Y luego se queja de que se critique al equipo por su falta de acierto, obviando su solidez defensiva, que impide a los rivales tener más ocasiones que algún disparo lejano, y el puñado de oportunidades claras que genera su equipo en cada partido. El Sporting jugó ante el Alcorcón sin la mitad de su columna vertebral (recuerden: Mariño, Babin, Javi Fuego y Djuka para arropar y dar vuelo al talento de los guajes) y aún así mereció claramente una victoria que se escapó sólo por una cuestión de finura en el remate y porque Dani Jiménez tuvo uno de esos días tontos que encumbran a los porteros.

Es cierto que el paso es corto y que había ilusión por sumar los tres puntos. Es verdad, también, que el Sporting encadena dos empates consecutivos ante rivales de la zona baja que parecían propicios para haber sumado otros seis puntos y lanzarse de lleno a la pelea por el ascenso directo. Reconozco que me gusta la exigencia, creo además que es buena para mantener la tensión competitiva, pero conviene no perder la perspectiva. Fuera de Gijón aumentan las voces que señalan al Sporting como el auténtico equipo revelación de la categoría, con un rendimiento muy superior a lo esperado que le permite codearse con los gallitos del fútbol de plata. Y todo, en un año sin apenas margen para los fichajes. Un año en el que el Sporting lleva nueve partidos sin perder y en el que nadie ha logrado llevarse los tres puntos de El Molinón.

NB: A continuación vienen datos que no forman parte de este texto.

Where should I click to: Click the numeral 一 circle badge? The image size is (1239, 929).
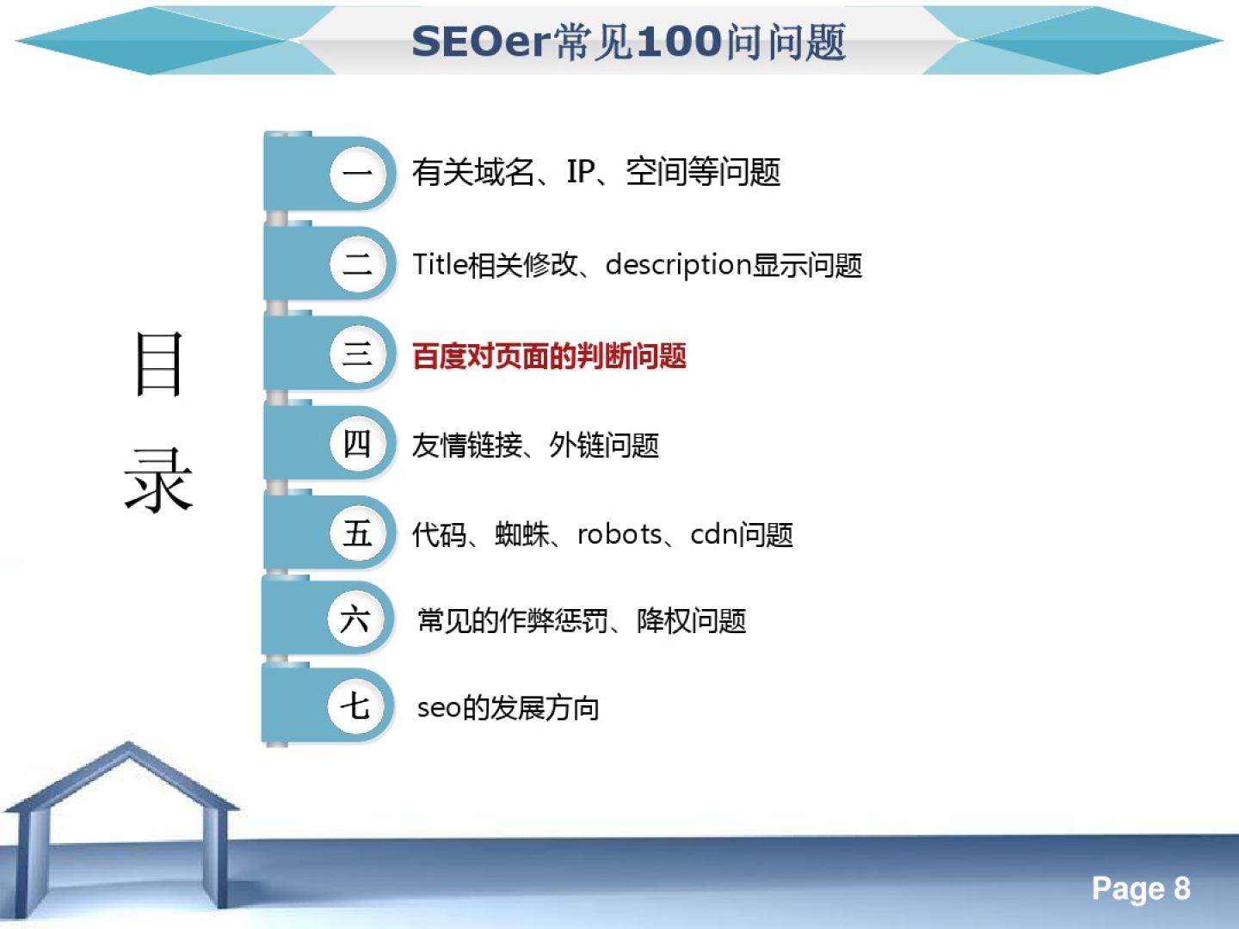click(x=359, y=173)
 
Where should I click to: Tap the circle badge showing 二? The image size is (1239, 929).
click(x=359, y=264)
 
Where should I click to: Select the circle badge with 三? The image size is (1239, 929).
click(x=359, y=354)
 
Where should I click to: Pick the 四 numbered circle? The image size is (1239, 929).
click(x=359, y=444)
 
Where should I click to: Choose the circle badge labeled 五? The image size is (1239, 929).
click(x=359, y=533)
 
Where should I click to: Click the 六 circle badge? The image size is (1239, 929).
click(x=356, y=619)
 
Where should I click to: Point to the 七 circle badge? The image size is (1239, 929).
click(x=356, y=706)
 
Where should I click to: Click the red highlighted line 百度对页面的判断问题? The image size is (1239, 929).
click(x=549, y=356)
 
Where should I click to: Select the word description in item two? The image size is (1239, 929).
click(x=678, y=265)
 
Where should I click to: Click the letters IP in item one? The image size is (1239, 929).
click(x=580, y=171)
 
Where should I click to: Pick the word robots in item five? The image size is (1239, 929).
click(x=620, y=534)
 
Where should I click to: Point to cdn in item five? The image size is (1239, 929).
click(x=714, y=534)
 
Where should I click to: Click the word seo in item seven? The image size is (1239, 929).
click(x=439, y=709)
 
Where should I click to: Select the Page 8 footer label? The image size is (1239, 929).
click(x=1141, y=889)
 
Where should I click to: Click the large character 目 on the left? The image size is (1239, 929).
click(x=159, y=364)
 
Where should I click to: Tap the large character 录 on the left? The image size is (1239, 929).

Algo va mal si el sportinguismo no es capaz de disfrutar de esta temporada, si olvidamos que colarse en el play-off de ascenso parecía un sueño inalcanzable al inicio del curso. Yo no sé si el Sporting conseguirá este año el ascenso o no. Nadie puede saberlo. Lo que sí está claro es que agotará sus opciones y que es un equipo al que nadie querría enfrentarse en una eliminatoria. Ya ha quedado claro que no es fácil ganar al Sporting. La temporada está siendo un éxito mayúsculo y deja algunas certezas a las que abrazarse. La más importante es el buen ojo del director deportivo, Javi Rico, a pesar de su escaso margen de movimiento. Acertó de pleno con el entrenador que necesitaba esta plantilla joven, con gran talento y un inmenso margen de mejora.

Juntos (Rico y Gallego) apostaron por un puñado de guajes que ya estaban listos para corchar, aunque nadie les daba la oportunidad de demostrarlo. Muchos de ellos han sido ya renovados, consolidando un proyecto a medio plazo en el que confiar. Y encima, reforzó al equipo en aquellas posiciones que más lo necesitaba, con fichajes más útiles que ilusionantes, pero que seguramente son de lo mejor a lo que podía aspirar el Sporting en un mercado feroz. Me gusta la exigencia, ya lo he dicho, pero creo sinceramente que este proyecto nuevo se merece un poco de paciencia y un margen de confianza. No sé si el Sporting subirá este año, pero sí creo que lo hará pronto. Dejémosles crecer.